Leia a íntegra do artigo publicado neste domingo na
Folha de S. Paulo
Intervenção
armada: crime inafiançável e imprescritível
Na Roma antiga existia uma lei segundo a qual nenhum
general poderia atravessar, acompanhado das respectivas tropas, o rio Rubicão,
que demarcava ao norte a fronteira com a província da Gália, hoje
correspondente aos territórios da França, Bélgica, Suíça e de partes da
Alemanha e da Itália.
Em 49 a.C., o general romano Júlio César, após
derrotar uma encarniçada rebelião de tribos gaulesas chefiadas pelo lendário
guerreiro Vercingetórix, ao término de demorada campanha transpôs o referido
curso d'água à frente das legiões que comandava, pronunciando a célebre frase: "A
sorte está lançada".
A ousadia do gesto pegou seus concidadãos de
surpresa, permitindo que Júlio César empalmasse o poder político, instaurando
uma ditadura.

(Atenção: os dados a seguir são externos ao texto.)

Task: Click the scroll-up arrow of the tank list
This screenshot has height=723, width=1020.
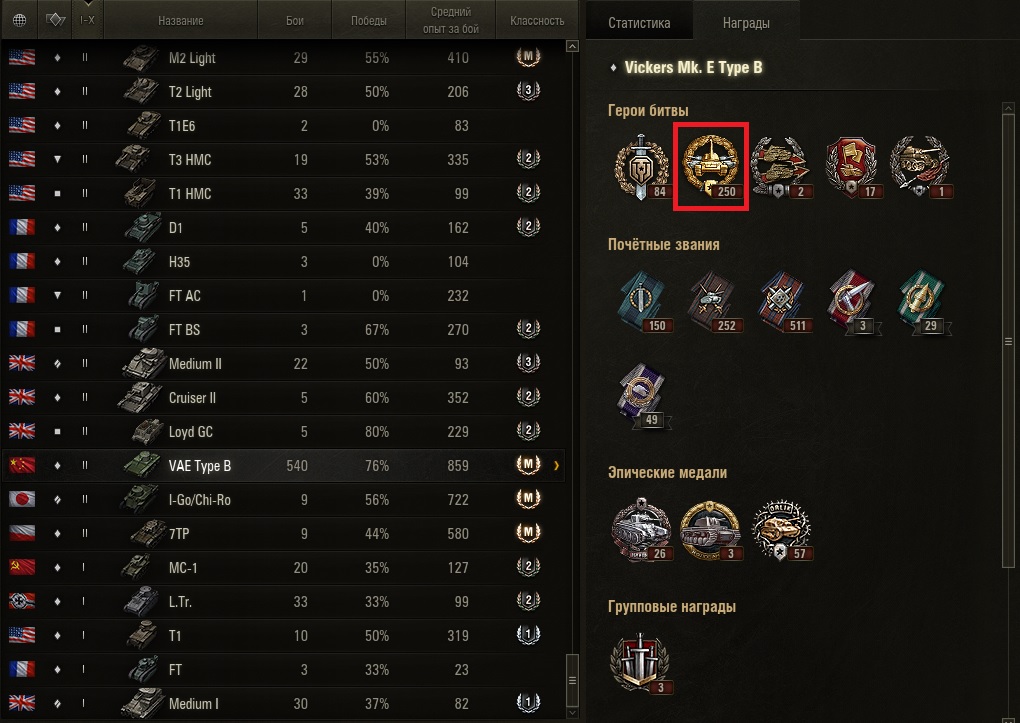Action: (x=572, y=46)
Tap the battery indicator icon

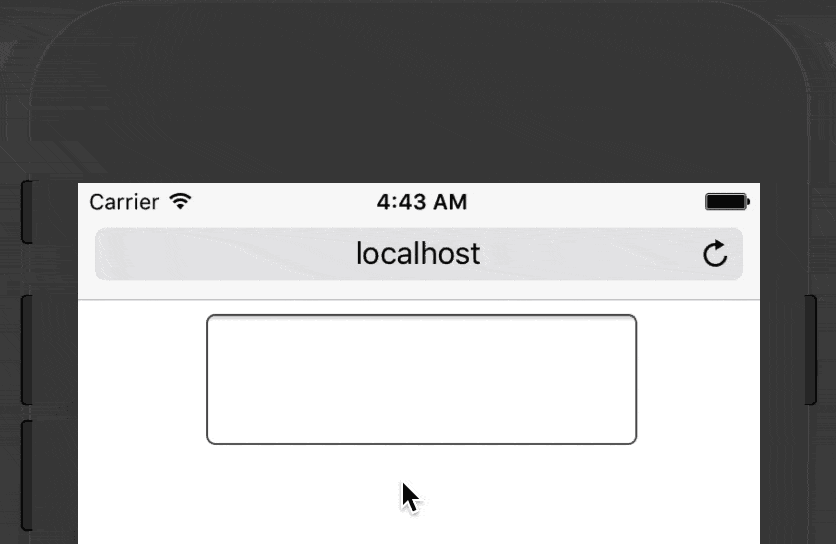point(727,202)
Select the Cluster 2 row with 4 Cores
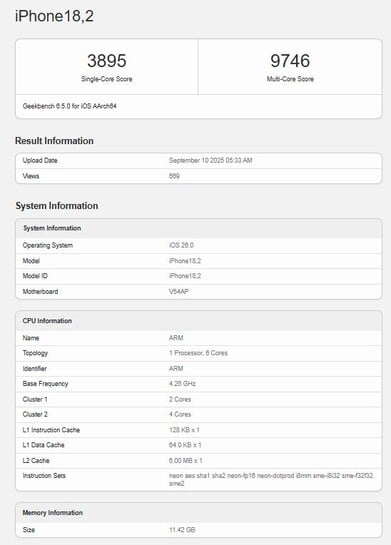Screen dimensions: 391x545 point(198,414)
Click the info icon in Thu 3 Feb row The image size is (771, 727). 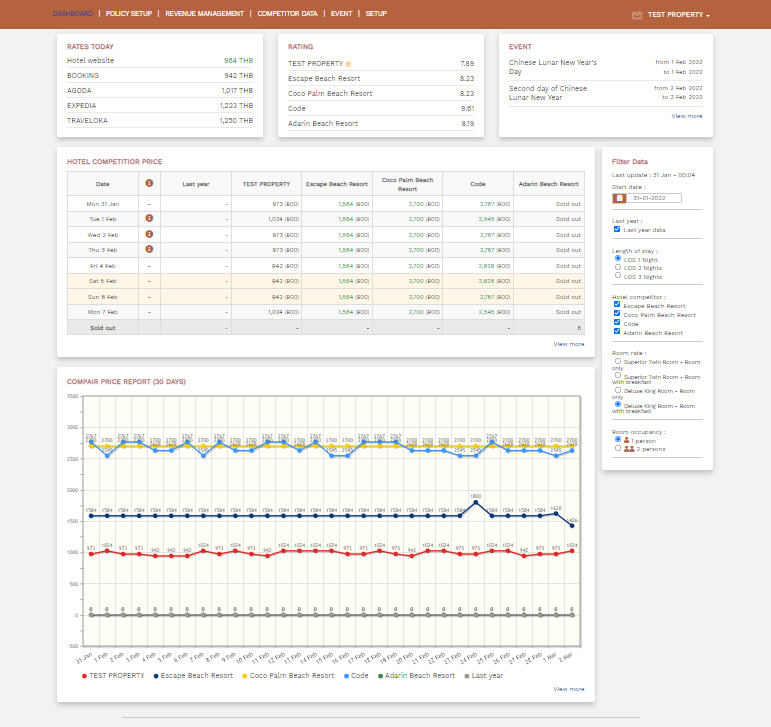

Cerca de cinco anos depois, foi assassinado a punhaladas por
adversários políticos, dentre os quais seu filho adotivo Marco Júnio Bruto,
numa cena imortalizada pelo dramaturgo inglês William Shakespeare.
O episódio revela, com exemplar didatismo, que as
distintas civilizações sempre adotaram, com maior ou menor sucesso, regras
preventivas para impedir a usurpação do poder legítimo pela força, apontando
para as severas consequências às quais se sujeitam os transgressores.
No Brasil, como reação ao regime autoritário
instalado no passado ainda próximo, a Constituição de 1988 estabeleceu, no
capítulo relativo aos direitos e garantias fundamentais, que "constitui
crime inafiançável e imprescritível a ação de grupos armados, civis e
militares, contra a ordem constitucional e o Estado democrático".
O projeto de lei há pouco aprovado pelo Parlamento
brasileiro, que revogou a Lei de Segurança Nacional, desdobrou esse crime em
vários delitos autônomos, inserindo-os no Código Penal, com destaque para a
conduta de subverter as instituições vigentes, "impedindo ou restringindo
o exercício dos poderes constitucionais". Outro comportamento delituoso
corresponde ao golpe de Estado, caracterizado como “tentar depor, por meio de
violência ou grave ameaça, o governo legitimamente constituído”. Ambos os ilícitos
são sancionados com penas severas, agravadas se houver o emprego da violência.
No plano externo, o Tratado de Roma, ao qual o Brasil
recentemente aderiu e que criou o Tribunal Penal Internacional, tipificou como
crime contra a humanidade, submetido à sua jurisdição, o "ataque,
generalizado ou sistemático, contra qualquer população civil", mediante a
prática de homicídio, tortura, prisão, desaparecimento forçado ou "outros
atos desumanos de caráter semelhante, que causem intencionalmente grande
sofrimento, ou afetem gravemente a integridade física ou a saúde física ou
mental".
E aqui cumpre registrar que não constitui excludente
de culpabilidade a eventual convocação das Forças Armadas e tropas auxiliares,
com fundamento no artigo 142 da Lei Maior, para a "defesa da lei e da
ordem", quando realizada fora das hipóteses legais, cuja configuração,
aliás, pode ser apreciada em momento posterior pelos órgãos competentes.
A propósito, o Código Penal Militar estabelece, no
artigo 38, parágrafo 2º, que "se a ordem do superior tem por objeto a
prática de ato manifestamente criminoso, ou há excesso nos atos ou na forma da
execução, é punível também o inferior".
Esse mesmo entendimento foi incorporado ao direito
internacional, a partir dos julgamentos realizados pelo tribunal de Nuremberg,
instituído em 1945, para julgar criminosos de guerra. Como se vê, pode ser alto
o preço a pagar por aqueles que se dispõem a transpassar o Rubicão.